▶ [DOCUMENT EXCERPT]:
- Genre: Cooking instruction
- Directed by: Paul Ratcliffe
- Presented by: Gordon Ramsay
- Country of origin: United Kingdom
- Original language: English
- No. of series: 1
- No. of episodes: 20

Production
- Executive producers: Gordon Ramsay Pat Llewellyn Ben Adler Sue Murphy
- Producer: Paul Ratcliffe
- Production companies: One Potato, Two Potato

Original release
- Network: Channel 4
- Release: 10 September – 5 October 2012

Related
- Gordon Ramsay: Cookalong Live

= Gordon Ramsay's Ultimate Cookery Course =

Gordon Ramsay's Ultimate Cookery Course is a British cookery television series that aired from 10 September to 5 October 2012, on Channel 4. It is presented by celebrity chef Gordon Ramsay.

== Description ==
The show's concept is to demonstrate skills to the viewer to improve their skills as home cooks. The meals demonstrated by chef Gordon Ramsay are meant to represent a hundred core recipes. The first series of 20 episodes airs at 5 pm on Channel 4 in the UK. Along with Hugh's 3 Good Things (hosted by Hugh Fearnley-Whittingstall), and Jamie's 15-Minute Meals, Gordon Ramsay's Ultimate Cookery Course was one of three new daytime cookery shows announced by the channel. Joanna Plumb from Cherwood Nurseries in Chawston appeared to explain about chillis. Ramsay has released a cookbook to coincide with the series, published by Hodder & Stoughton in the UK.

== Reception ==
Mike Ward of The Daily Star chose the show as his pick of the day on the day the first episode aired, and stated that the lack of swearing "freaks" him out. It was also selected by Jane Simon of The Daily Mirror, saying that it was a return to cooking basics for Ramsay following his previous television show for Channel 4, Gordon Behind Bars. Cathy Spencer of The Shropshire Star enjoyed the first episode, saying "It was all simple, healthy exciting ingredients – and without an F-word in sight I think Gordon Ramsay will be winning himself a new legion of fans."

The first episode was watched by 1 million viewers, fewer than the 1.1 million watching BBC Two's Put Your Money Where Your Mouth Is.

(Data entries)
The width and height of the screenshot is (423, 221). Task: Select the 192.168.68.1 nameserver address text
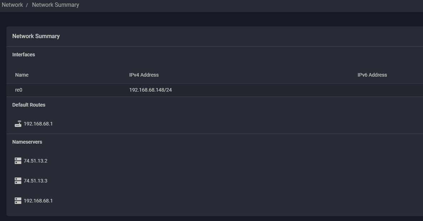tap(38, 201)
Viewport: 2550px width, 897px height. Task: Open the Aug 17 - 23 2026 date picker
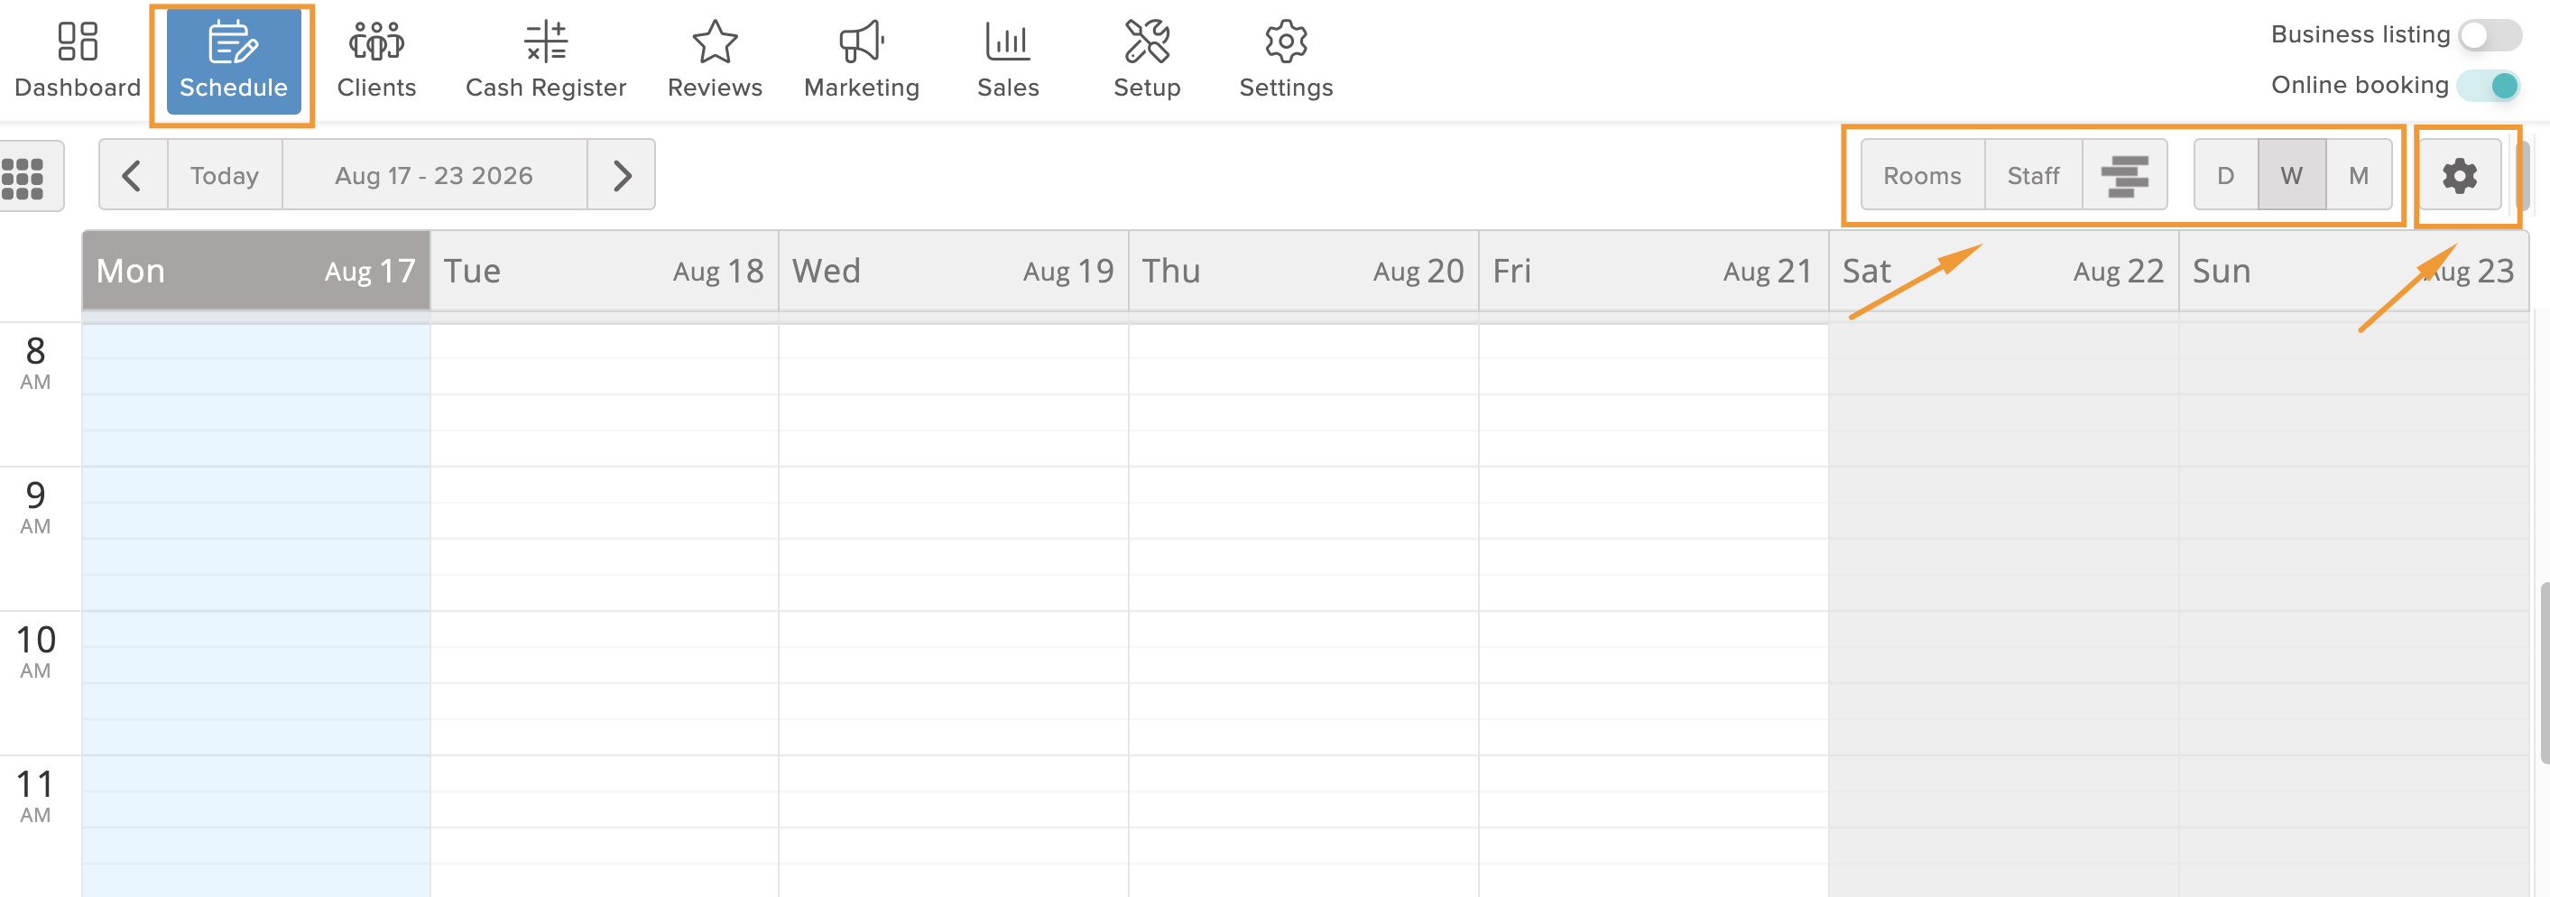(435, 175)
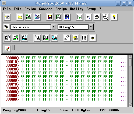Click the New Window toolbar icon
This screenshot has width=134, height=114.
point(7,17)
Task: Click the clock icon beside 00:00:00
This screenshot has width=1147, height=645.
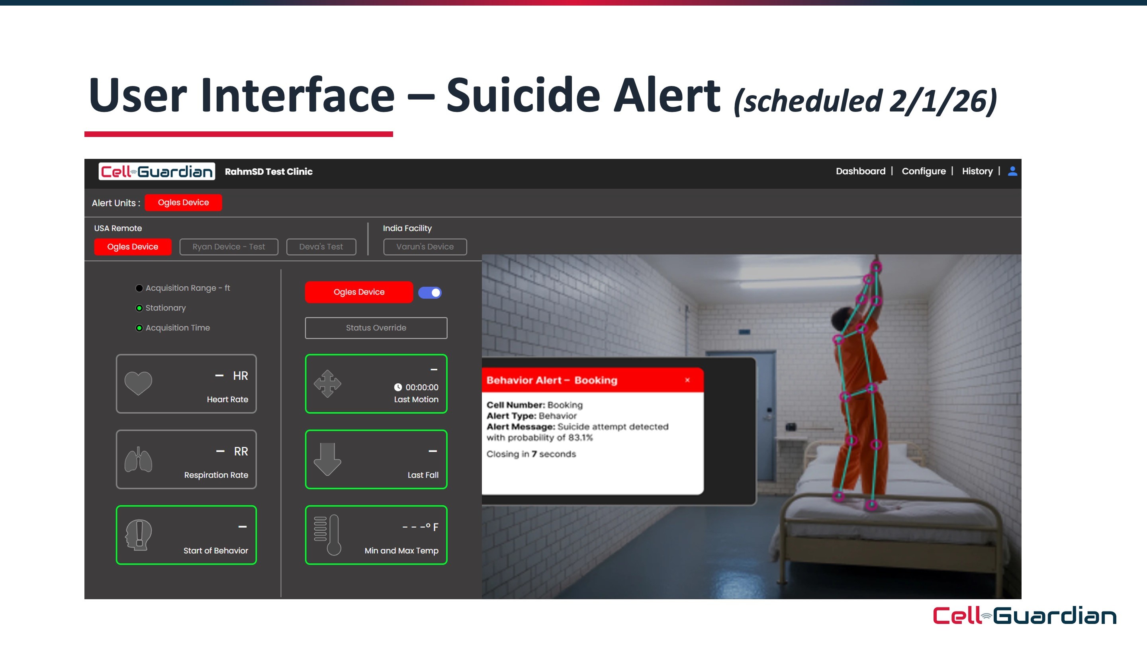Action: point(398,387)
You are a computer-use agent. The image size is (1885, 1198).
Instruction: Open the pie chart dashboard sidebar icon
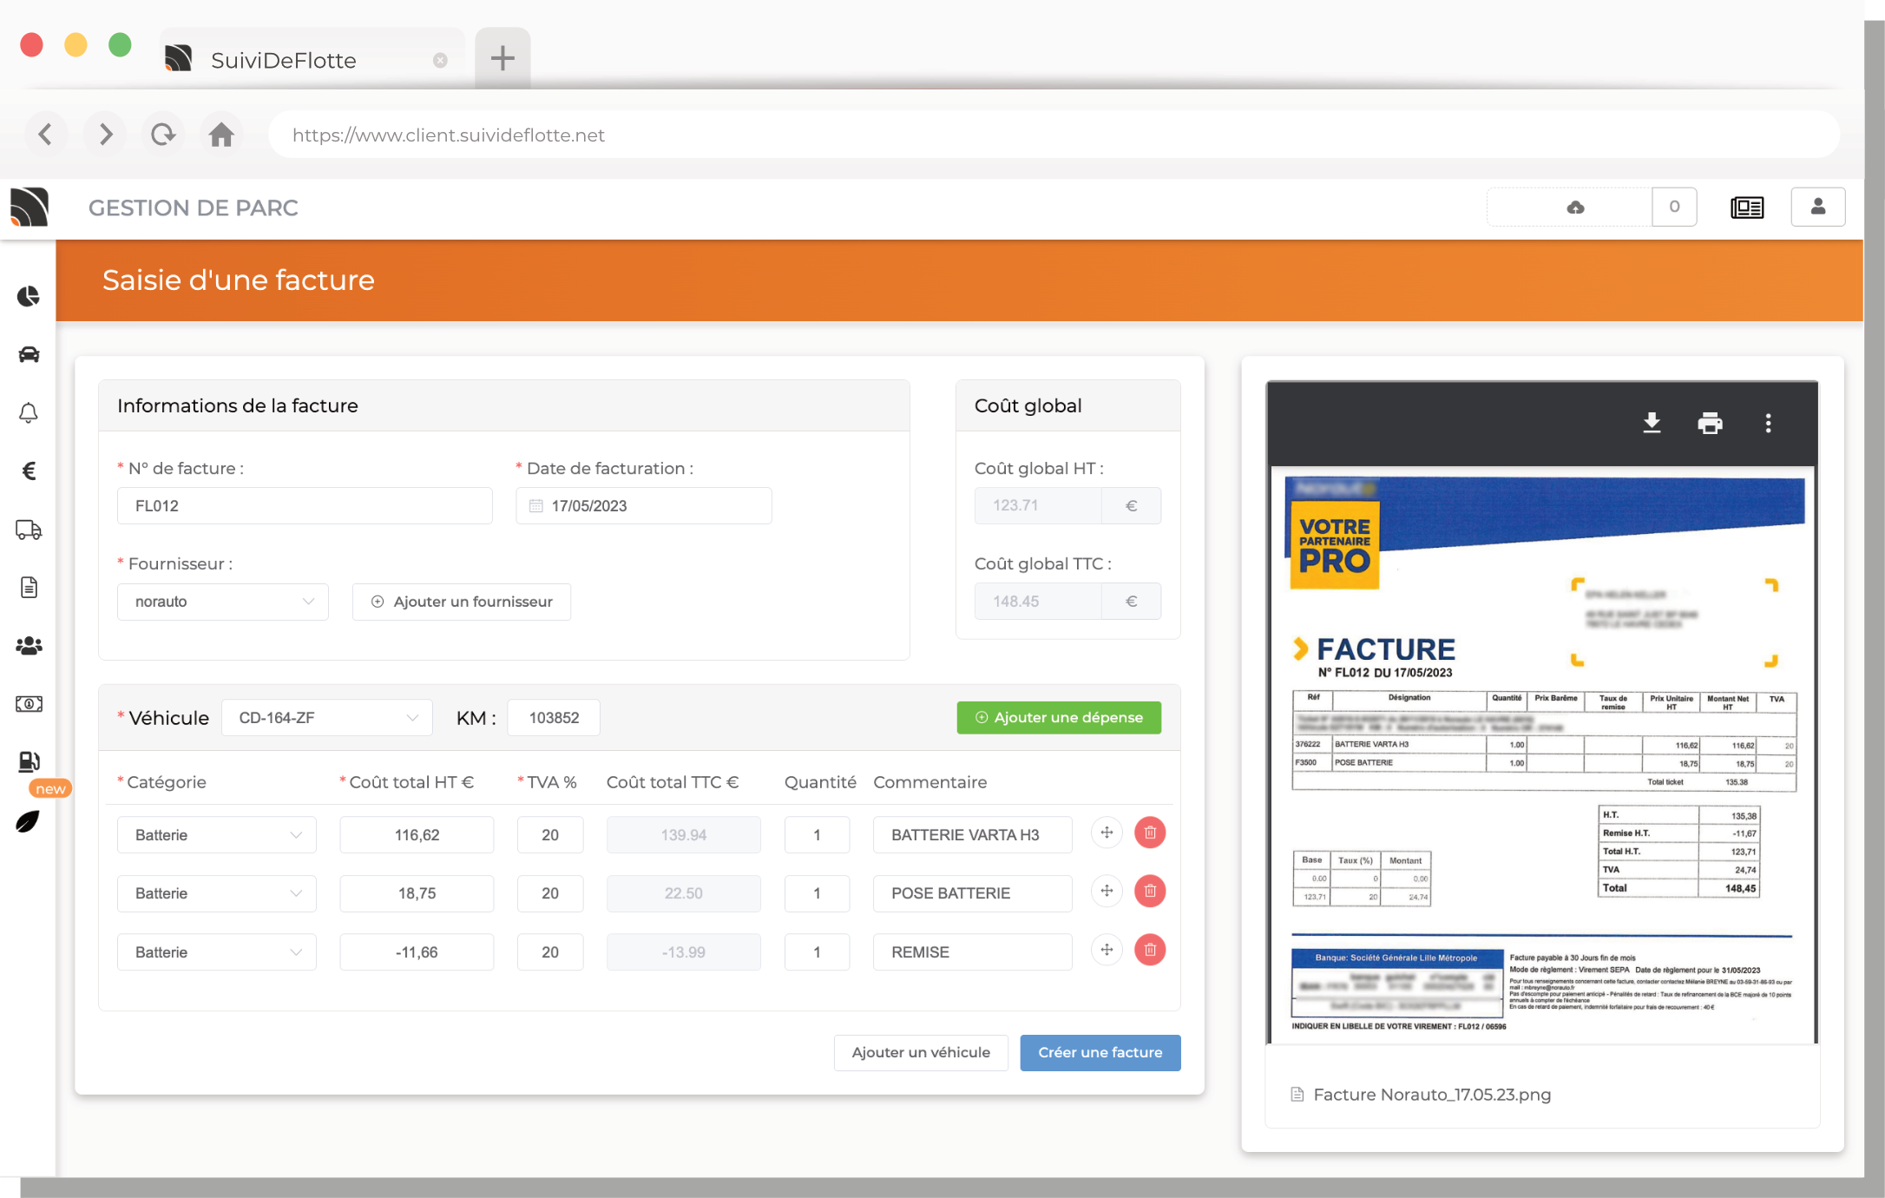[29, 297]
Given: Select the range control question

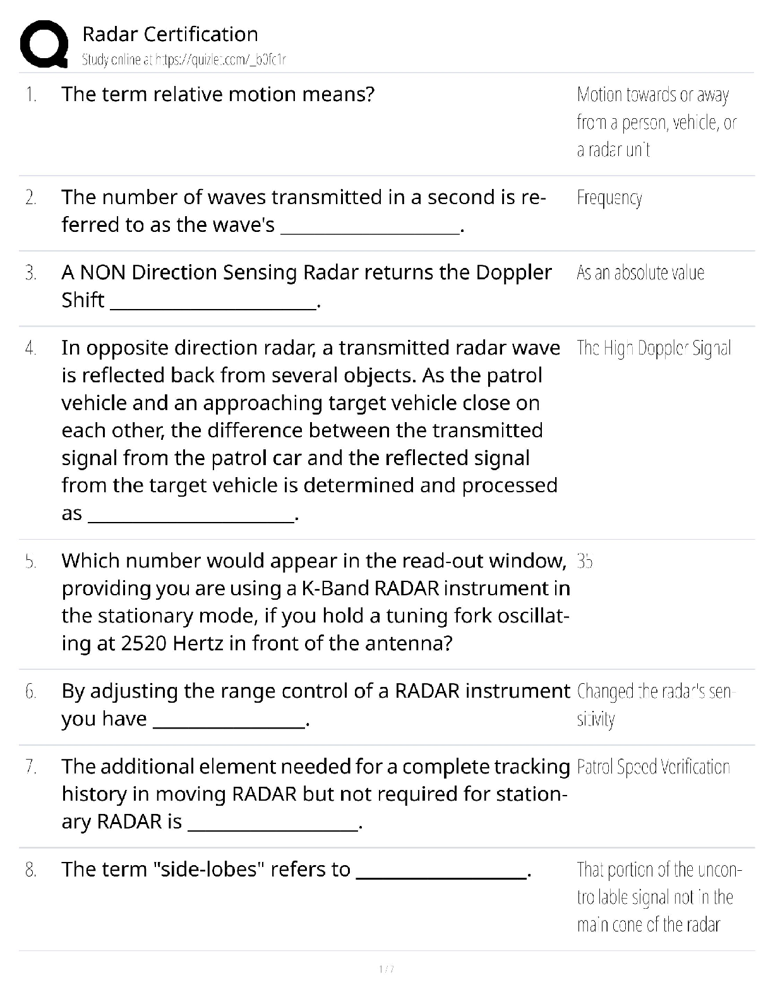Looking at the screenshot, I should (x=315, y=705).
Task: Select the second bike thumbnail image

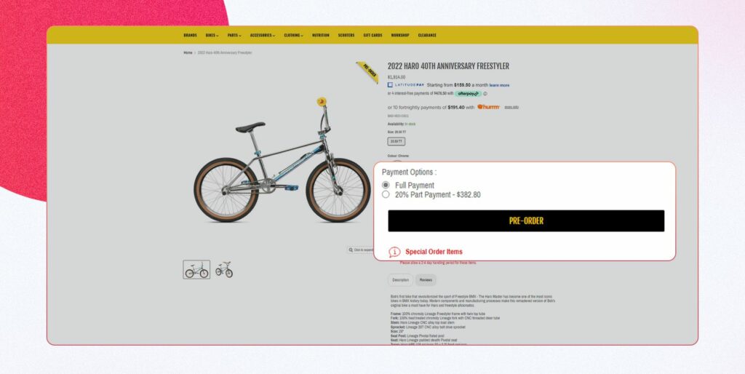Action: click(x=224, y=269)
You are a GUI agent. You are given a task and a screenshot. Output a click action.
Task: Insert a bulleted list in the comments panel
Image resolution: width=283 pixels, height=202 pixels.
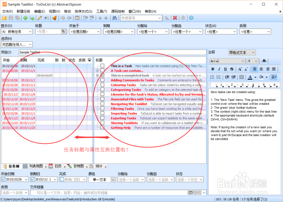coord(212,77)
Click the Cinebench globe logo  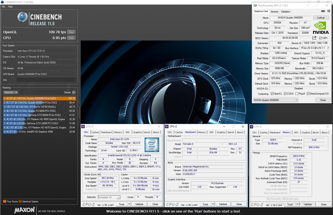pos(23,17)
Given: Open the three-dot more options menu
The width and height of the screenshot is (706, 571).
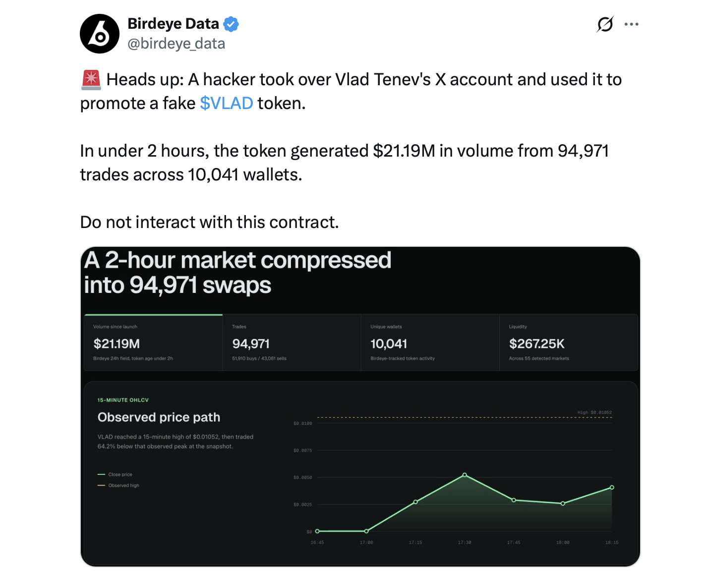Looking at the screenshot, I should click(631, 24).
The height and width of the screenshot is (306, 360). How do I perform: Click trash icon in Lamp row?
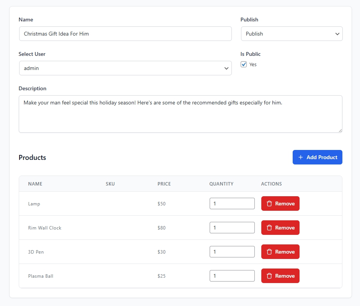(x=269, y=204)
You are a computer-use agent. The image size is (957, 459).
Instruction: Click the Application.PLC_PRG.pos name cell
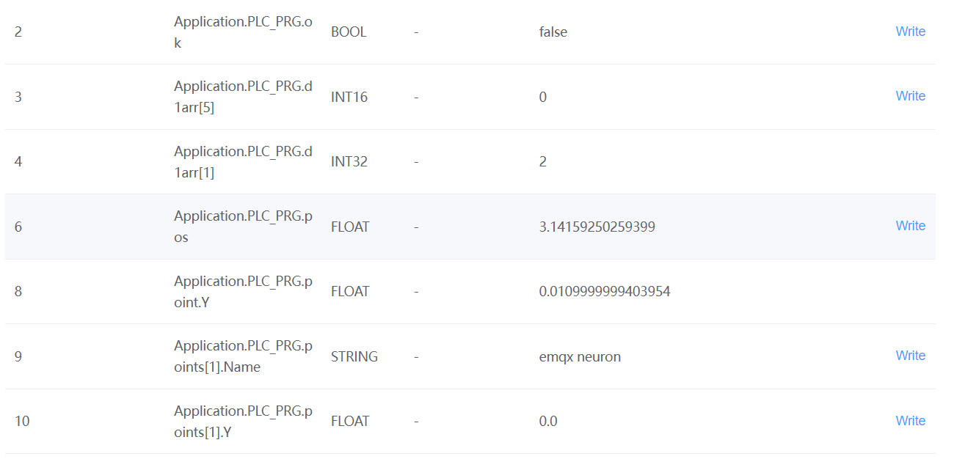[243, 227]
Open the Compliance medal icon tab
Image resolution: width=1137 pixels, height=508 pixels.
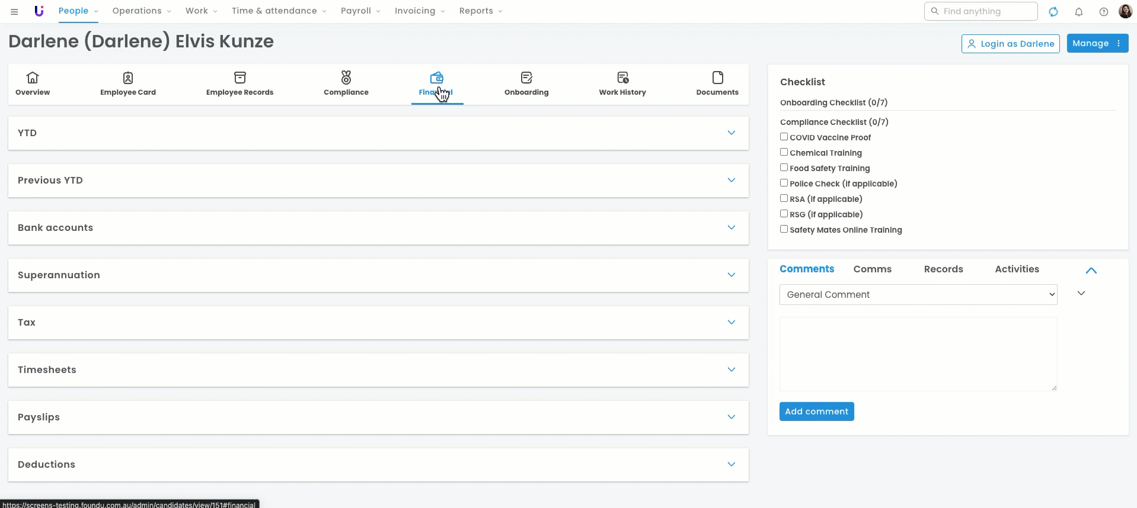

▶ [REQUIRED WORK]:
a - Summarize the article on Gordon Ramsay's Ultimate Cookery Course in two sentences.
b - Render the rows as a JSON list of strings, one per line, starting at the line that has "Open the Compliance medal icon tab" and running through the end of the rows. Omit the pictures.

▶ [RESPONSES IN ORDER]:
a - Gordon Ramsay's Ultimate Cookery Course is a British cookery series presented by Gordon Ramsay that aired on Channel 4 from 10 September to 5 October 2012, demonstrating a hundred core recipes to improve viewers' skills as home cooks. Critics from The Daily Star, The Daily Mirror and The Shropshire Star praised it, and its first episode drew 1 million viewers, fewer than the 1.1 million who watched BBC Two's Put Your Money Where Your Mouth Is.

b -
[
  "Open the Compliance medal icon tab",
  "Image resolution: width=1137 pixels, height=508 pixels."
]